Türkiye Kadın Dernekleri Federasyonu Genel Başkanı Canan Güllü, Türkiye’nin kadına yönelik şiddetin önlenmesi ve toplumsal cinsiyet eşitliğinin sağlanması açısından kabul ettiği İstanbul Sözleşmesi'ne kaldırılmasına yönelik tartışmalara ilişkin yaptığı değerlendirmede, "Erdoğan’ın İstanbul Sözleşmesi’ni feshedeceğini düşünmüyorum" düşüncesini dile getirdi.

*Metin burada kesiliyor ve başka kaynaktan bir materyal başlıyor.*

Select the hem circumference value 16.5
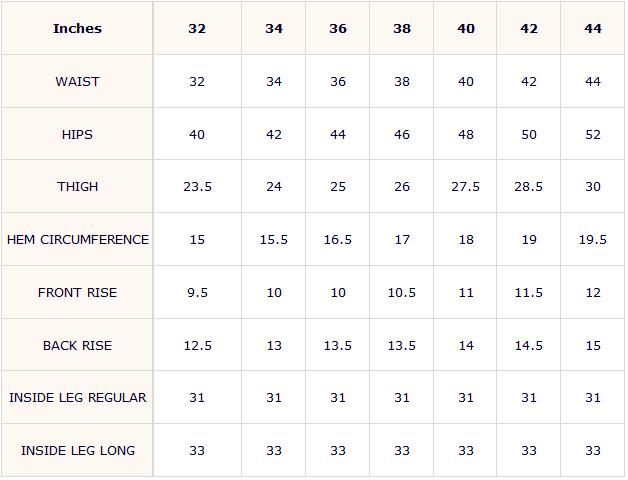point(338,240)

Güllü Yetkin Report'ta kaleme aldığı yazıda, Güllü yazısında, "Türkiye, 2017 yılında yapılan referandumla Başkanlık sistemine geçerken, yapılan Anayasa değişikliklerinin en önemli hükmü Cumhurbaşkanı’na 'temel hak ve özgürlükler konusunda” kararname çıkartma yetkisi tanımamasıydı. Bu nedenle de Türkiye’nin Cumhurbaşkanı Erdoğan’ın imzalayacağı bir kararnameyle Sözleşme’den çekilme şansı bulunmuyor. Bu konuyu Kurtulmuş bilmeliydi." görüşünü savundu.

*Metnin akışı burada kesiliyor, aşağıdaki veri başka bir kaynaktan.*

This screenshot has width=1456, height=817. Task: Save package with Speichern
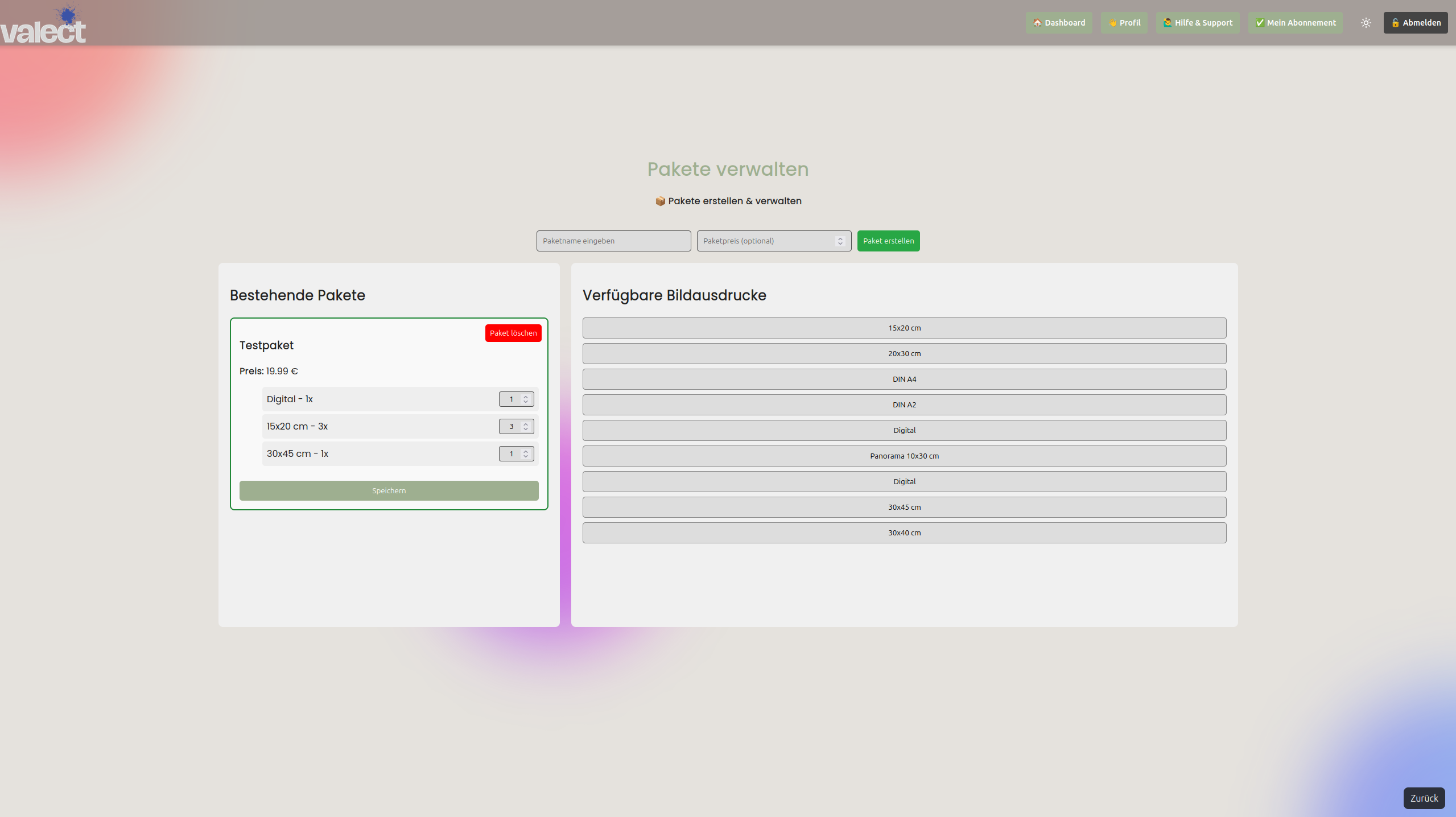389,490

Güllü, "Sorgulaması gereken konuysa; bu ülkede şiddet nedeniyle kadın ölümlerinin azalması için nelerin eksik yapılmakta olduğuydu. Geçtiğimiz günlerde bir haber kanalında Kübra Par’ın sorularını yanıtlayan deneyimli Avukat Kezban Hatemi, İstanbul Sözleşmesi denetim mekanizması olan Grevio temsilcisi Aşkın Asan’a bu cenahtan yapılan saldırılar nedeniyle 6284 uygulamak zorunda kalındığını ve koruma kararı alındığını ifade etti. Aynı grup 2019 Eylül ayında da kızı Sümeyye Erdoğan Bayraktar’ın yönetiminde yer aldığı KADEM Derneği üzerinden Cumhurbaşkanı Recep Tayyip Erdoğan’a saldırıda bulundu. Yani demem o ki bu sözleşmenin içeriği hiç önemli değil bu saldırıları yapanlar için. Önemli olan bu saldırılarla elde edilecek ranta hedeflenmiş bir amaç görülmekte." yorumunu yaptı.

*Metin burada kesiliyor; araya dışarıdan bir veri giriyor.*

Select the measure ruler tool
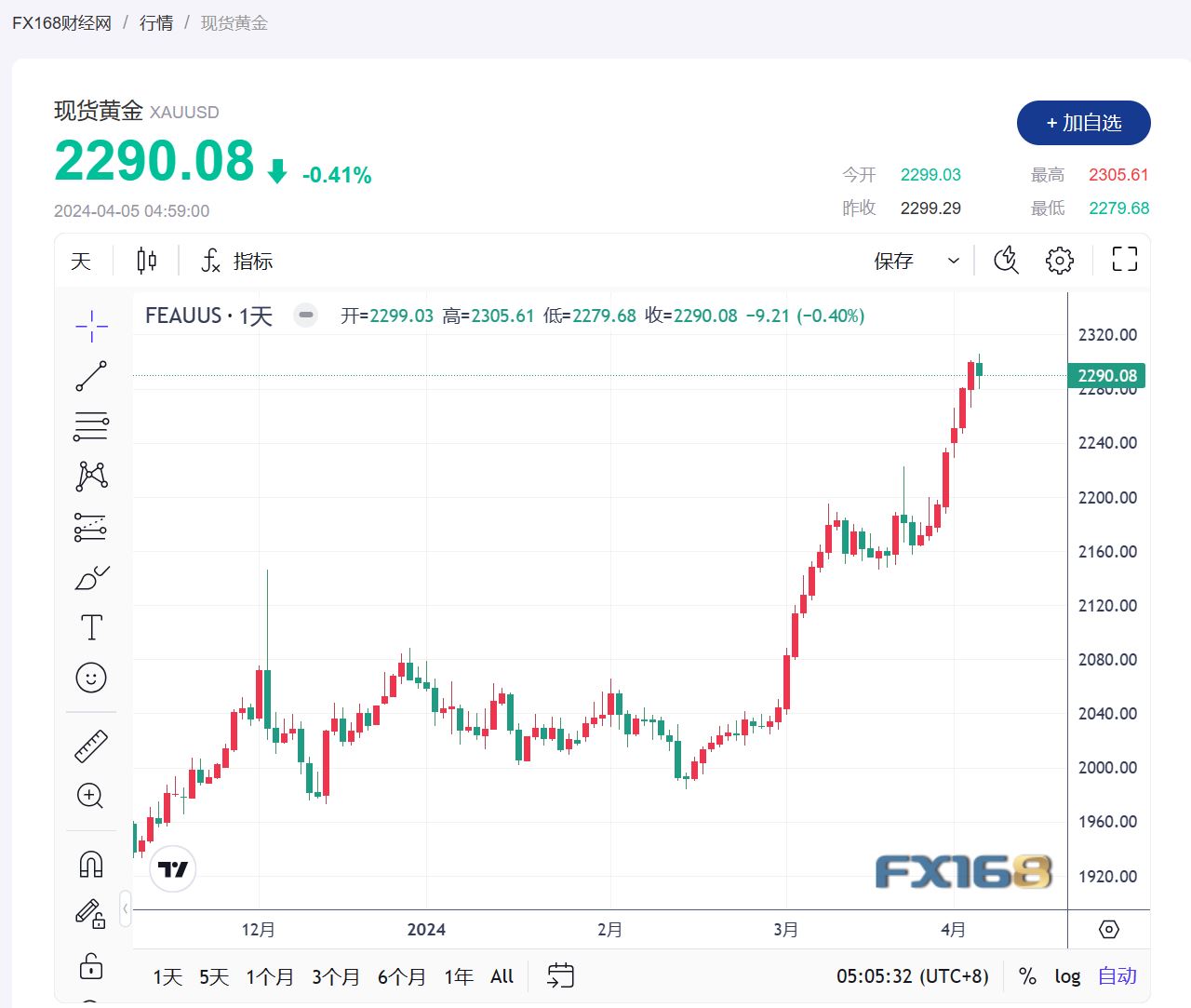The height and width of the screenshot is (1008, 1191). click(90, 746)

Güllü, "Ben bu konuda İstanbul Sözleşmesi imzacısı, iktidar partisi Genel Başkanı Sayın Cumhurbaşkanı’nın da bu konuda kaldırılsın düşüncesi taşıdığını, sözleşmeyi feshedeceğini düşünmüyorum. AKP TBMM grup başkan vekili Özlem Zengin, eski KADEM Başkanı ve İstanbul Milletvekili Sare Aydın ve mevcut KADEM Başkanı Saliha Gümrükçüoğlu da sözleşmenin savunucularından. Pek çok konuda ayrı düşünmesek de İstanbul Sözleşmesinin doğruluğunda hem fikiriz. Ayrıca 25 Kasım 2019 tarihinde yayınladığı bildiride Emine Erdoğan da şiddetin bir insan hakları ihlâli olduğunu dile getirerek sözleşmeye sahip çıkmıştır." ifadesini kullandı.